» EXERCISE AIM
Every line with "screenshot" in it should be copied from the data.

» LISTED RECORDS
▽
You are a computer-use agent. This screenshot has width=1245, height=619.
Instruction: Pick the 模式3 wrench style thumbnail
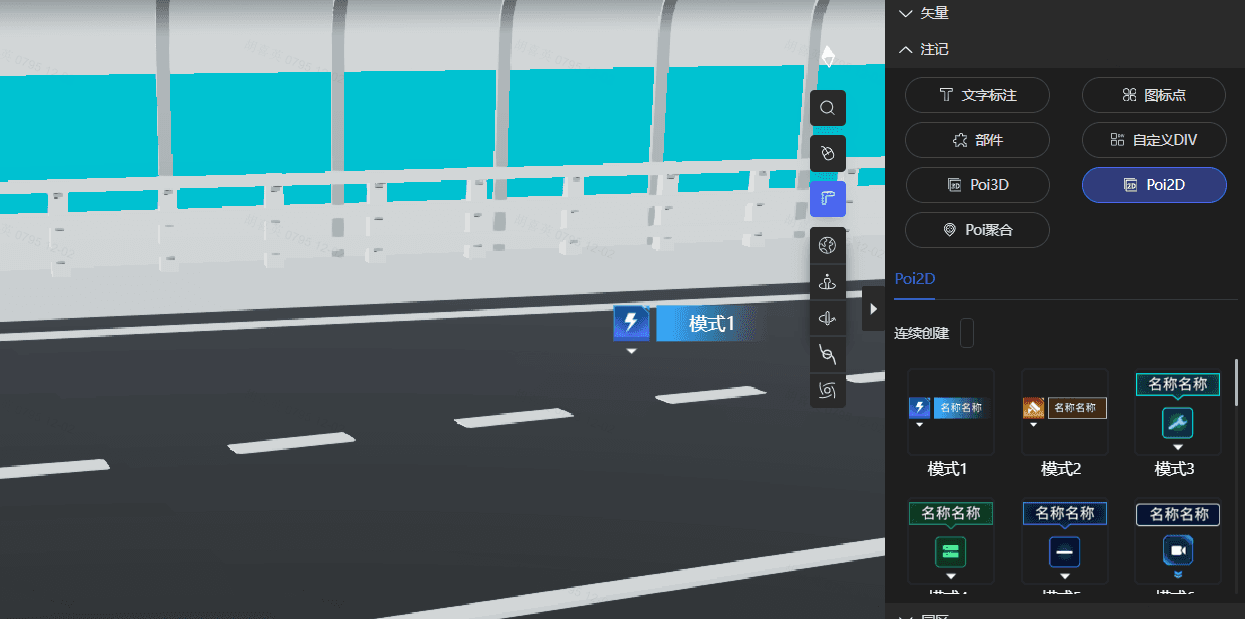(1177, 412)
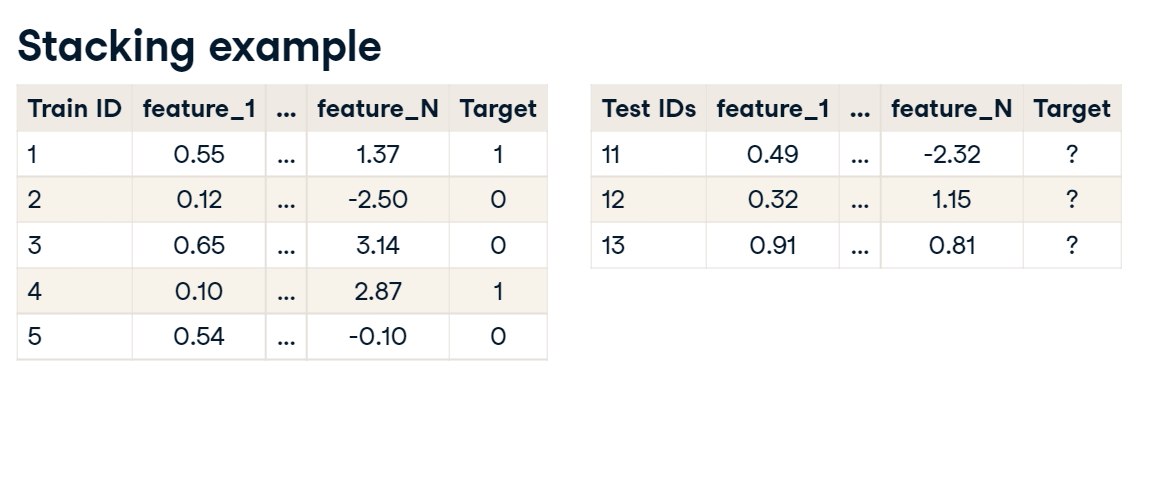The image size is (1173, 504).
Task: Click train row ID 4 cell
Action: point(74,291)
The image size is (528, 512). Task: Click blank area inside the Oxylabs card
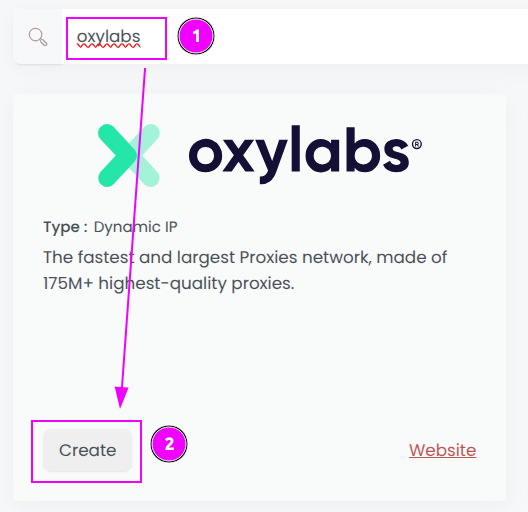tap(269, 354)
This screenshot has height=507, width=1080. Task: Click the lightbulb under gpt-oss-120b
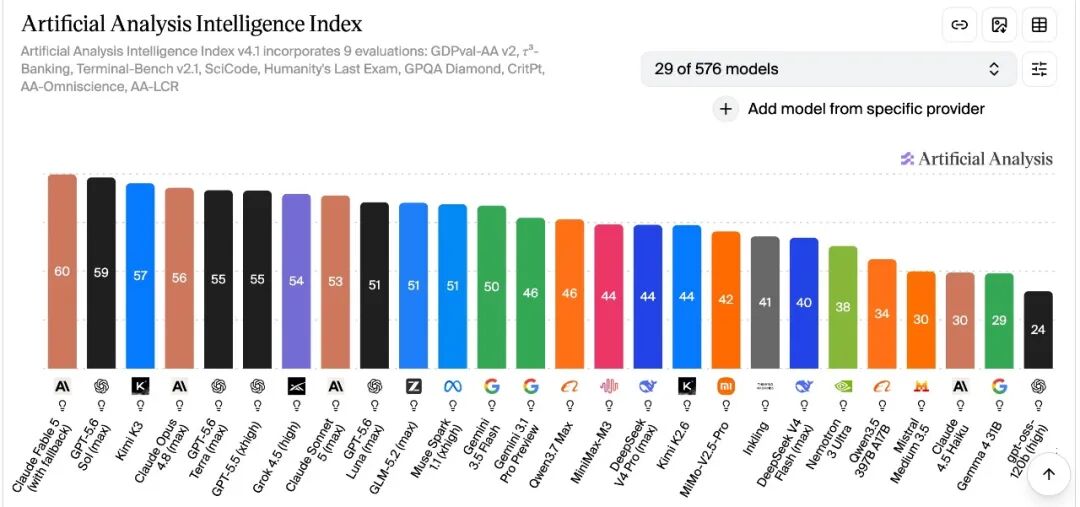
△
» RESPONSE BOX
You are a computer-use agent. This screenshot has width=1245, height=619.
This screenshot has height=507, width=1080. Task: Click the lightbulb under gpt-oss-120b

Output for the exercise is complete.